## [SUPPLIED TEXT]
Credits and billing
How tenants pay for using your tool — the credits model from a tool author's view.
Vendo's payment surface is a prepaid credit balance, per tenant. Tenants buy credits in USD; every proxied API call drains a small amount; when the balance gets low, the tenant tops up. There are no subscriptions, no invoices, no usage caps you set. As a tool author this means most of the billing work has already been done — you mostly need to know what defaults you're getting and where the levers are.
The model in one paragraph
A tenant clicks "Add credits", pays via Stripe, and gets a positive entry in their credit ledger. Each call your tool makes through {provider}-proxy.vendo.run writes a negative entry: the upstream cost (e.g. OpenAI's price for those tokens) plus a margin Vendo configures per integration. The balance is the running sum. When it hits zero, the tenant's deployments are suspended — paused, not destroyed — and a top-up resumes them. Data is preserved for 90 days; only after that does the deployment get torn down.
The full ledger and suspension flow lives under Pricing & revenue. This page is the tool-author-facing summary.
What you declare: marketing.pricing
Your vendo.yaml has one field that toggles the wizard's payment step:
marketing.pricing | What the wizard does | When to pick it |
|---|---|---|
credits (default) | Asks the tenant to fund their wallet before launching | Any tool that calls the proxy |
free | Skips the payment step | Tools that never call the proxy (pure utility, no LLM/TTS/etc) |
If your tool calls the proxy and you set pricing: "free", the wizard skips payment and the tenant will hit a 402 on the first proxy call. The flag does not exempt anyone from billing — it only controls the wizard.
pricing: "free" does not make your tool's calls free. It only suppresses the wizard's payment step. Tools that proxy any metered call must use pricing: "credits".

## [DESCRIPTION OF THE TASK]
Reproduce verbatim the passage of the credits and billing text from "The model in" up to and including "the tool-author-facing summary.".

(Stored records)
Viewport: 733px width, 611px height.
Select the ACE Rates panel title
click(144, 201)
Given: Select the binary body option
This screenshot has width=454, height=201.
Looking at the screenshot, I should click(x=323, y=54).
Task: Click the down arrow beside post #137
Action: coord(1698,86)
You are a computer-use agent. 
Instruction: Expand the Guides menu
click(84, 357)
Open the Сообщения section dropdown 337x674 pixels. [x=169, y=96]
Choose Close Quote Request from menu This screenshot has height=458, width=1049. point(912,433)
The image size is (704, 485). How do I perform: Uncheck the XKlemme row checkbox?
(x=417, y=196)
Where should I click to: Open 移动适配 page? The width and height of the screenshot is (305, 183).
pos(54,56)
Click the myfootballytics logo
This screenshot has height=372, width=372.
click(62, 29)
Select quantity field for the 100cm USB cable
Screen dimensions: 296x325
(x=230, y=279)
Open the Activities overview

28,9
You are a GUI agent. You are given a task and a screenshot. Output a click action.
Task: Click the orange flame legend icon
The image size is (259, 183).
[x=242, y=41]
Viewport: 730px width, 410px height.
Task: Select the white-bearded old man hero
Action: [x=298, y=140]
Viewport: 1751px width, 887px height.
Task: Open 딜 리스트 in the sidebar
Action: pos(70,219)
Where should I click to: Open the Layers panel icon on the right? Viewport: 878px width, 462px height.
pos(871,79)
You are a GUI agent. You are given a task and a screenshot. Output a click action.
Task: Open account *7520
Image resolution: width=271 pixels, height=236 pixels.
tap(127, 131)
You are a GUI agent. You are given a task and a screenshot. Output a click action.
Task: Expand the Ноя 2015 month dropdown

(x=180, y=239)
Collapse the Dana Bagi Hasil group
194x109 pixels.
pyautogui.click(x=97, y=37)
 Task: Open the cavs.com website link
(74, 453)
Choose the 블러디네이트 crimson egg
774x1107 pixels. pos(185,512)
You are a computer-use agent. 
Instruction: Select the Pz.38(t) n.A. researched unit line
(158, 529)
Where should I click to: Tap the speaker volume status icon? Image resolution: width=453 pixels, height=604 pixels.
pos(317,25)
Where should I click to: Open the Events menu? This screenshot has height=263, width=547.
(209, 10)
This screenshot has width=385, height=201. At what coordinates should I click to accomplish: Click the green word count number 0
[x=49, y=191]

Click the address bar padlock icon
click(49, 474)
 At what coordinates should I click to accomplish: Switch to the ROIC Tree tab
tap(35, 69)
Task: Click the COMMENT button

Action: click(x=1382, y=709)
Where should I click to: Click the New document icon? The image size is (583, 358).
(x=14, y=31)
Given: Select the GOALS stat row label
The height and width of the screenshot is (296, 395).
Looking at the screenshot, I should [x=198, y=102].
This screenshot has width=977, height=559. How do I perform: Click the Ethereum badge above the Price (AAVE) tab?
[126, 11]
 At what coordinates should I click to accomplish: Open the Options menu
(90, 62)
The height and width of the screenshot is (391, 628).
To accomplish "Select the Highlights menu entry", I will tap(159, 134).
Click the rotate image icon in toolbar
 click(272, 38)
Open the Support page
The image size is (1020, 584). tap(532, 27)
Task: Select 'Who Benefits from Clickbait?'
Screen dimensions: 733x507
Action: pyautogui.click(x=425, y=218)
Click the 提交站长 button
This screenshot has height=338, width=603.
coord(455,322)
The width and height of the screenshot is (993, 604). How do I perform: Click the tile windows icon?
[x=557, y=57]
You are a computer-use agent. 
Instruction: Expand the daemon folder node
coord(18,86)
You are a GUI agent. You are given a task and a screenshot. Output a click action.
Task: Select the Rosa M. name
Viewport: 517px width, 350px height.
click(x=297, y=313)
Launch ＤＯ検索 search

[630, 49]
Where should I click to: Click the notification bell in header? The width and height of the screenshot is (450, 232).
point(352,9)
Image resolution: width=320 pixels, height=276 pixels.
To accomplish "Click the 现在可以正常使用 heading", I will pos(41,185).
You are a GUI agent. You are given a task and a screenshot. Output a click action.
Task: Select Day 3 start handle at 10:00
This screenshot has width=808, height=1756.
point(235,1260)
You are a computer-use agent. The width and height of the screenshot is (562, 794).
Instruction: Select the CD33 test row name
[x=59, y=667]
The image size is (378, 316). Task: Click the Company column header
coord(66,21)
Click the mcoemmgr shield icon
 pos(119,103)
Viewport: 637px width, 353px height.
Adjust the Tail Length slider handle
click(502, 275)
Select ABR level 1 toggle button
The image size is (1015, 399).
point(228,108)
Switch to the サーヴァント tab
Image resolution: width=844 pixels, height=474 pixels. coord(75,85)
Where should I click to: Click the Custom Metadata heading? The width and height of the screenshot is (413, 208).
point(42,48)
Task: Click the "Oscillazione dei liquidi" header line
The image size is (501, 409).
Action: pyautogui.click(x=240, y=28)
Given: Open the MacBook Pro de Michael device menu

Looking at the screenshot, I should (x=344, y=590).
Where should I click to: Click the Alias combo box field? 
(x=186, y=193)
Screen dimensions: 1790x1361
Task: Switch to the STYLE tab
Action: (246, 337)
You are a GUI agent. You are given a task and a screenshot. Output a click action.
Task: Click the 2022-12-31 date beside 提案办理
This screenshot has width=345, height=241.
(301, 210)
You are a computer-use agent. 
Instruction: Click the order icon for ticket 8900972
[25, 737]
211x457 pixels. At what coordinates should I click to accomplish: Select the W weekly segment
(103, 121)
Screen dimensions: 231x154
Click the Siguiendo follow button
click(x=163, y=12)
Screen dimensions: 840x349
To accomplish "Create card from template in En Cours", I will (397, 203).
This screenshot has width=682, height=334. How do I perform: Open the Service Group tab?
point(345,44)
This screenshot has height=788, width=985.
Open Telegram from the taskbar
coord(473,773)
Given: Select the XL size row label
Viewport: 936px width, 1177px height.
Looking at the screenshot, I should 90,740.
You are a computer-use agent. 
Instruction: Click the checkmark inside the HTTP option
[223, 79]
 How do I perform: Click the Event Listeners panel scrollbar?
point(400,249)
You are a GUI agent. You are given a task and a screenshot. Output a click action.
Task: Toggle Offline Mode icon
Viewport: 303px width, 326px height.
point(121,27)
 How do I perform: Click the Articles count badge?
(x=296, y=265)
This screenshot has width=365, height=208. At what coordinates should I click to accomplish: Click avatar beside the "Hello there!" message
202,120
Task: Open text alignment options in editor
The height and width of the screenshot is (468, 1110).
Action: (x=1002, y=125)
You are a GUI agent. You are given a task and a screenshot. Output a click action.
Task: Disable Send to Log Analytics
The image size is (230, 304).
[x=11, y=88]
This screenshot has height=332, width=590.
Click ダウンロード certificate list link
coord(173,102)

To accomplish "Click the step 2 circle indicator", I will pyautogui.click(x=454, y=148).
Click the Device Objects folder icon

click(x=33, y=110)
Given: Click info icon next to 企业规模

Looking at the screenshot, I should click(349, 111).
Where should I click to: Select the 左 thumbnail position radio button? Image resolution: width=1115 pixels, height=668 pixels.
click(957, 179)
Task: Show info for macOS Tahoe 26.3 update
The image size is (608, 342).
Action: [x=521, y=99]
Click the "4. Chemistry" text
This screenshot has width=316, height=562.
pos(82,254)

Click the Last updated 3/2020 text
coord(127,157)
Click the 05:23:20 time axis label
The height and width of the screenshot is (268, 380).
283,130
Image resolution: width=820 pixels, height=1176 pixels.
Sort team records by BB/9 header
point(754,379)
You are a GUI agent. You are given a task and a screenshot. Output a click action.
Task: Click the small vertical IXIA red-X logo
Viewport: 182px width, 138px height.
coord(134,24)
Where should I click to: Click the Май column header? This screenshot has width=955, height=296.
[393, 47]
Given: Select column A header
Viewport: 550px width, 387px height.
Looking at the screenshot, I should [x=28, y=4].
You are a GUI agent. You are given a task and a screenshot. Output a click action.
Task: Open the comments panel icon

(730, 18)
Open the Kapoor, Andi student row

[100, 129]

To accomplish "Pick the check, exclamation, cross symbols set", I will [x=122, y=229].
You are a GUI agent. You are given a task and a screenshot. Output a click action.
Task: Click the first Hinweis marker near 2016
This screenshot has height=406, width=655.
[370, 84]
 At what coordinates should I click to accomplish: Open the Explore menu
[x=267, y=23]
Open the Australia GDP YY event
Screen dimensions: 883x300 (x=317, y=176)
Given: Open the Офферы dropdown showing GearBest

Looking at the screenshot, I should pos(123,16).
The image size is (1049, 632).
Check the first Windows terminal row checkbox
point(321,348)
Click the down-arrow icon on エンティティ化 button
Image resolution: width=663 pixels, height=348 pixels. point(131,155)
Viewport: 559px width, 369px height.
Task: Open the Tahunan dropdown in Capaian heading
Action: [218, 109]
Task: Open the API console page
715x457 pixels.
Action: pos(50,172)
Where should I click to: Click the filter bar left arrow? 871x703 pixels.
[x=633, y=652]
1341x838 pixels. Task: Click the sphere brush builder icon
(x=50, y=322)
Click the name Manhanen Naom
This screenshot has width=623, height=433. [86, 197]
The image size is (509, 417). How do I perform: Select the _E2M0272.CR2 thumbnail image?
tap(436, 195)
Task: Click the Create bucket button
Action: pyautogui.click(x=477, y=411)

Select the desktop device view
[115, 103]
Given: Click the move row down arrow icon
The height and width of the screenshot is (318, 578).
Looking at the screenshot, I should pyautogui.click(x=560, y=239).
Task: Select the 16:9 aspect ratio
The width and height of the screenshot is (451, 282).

## [ANSWER TO THE EXERCISE]
The model in one paragraph
A tenant clicks "Add credits", pays via Stripe, and gets a positive entry in their credit ledger. Each call your tool makes through {provider}-proxy.vendo.run writes a negative entry: the upstream cost (e.g. OpenAI's price for those tokens) plus a margin Vendo configures per integration. The balance is the running sum. When it hits zero, the tenant's deployments are suspended — paused, not destroyed — and a top-up resumes them. Data is preserved for 90 days; only after that does the deployment get torn down.
The full ledger and suspension flow lives under Pricing & revenue. This page is the tool-author-facing summary.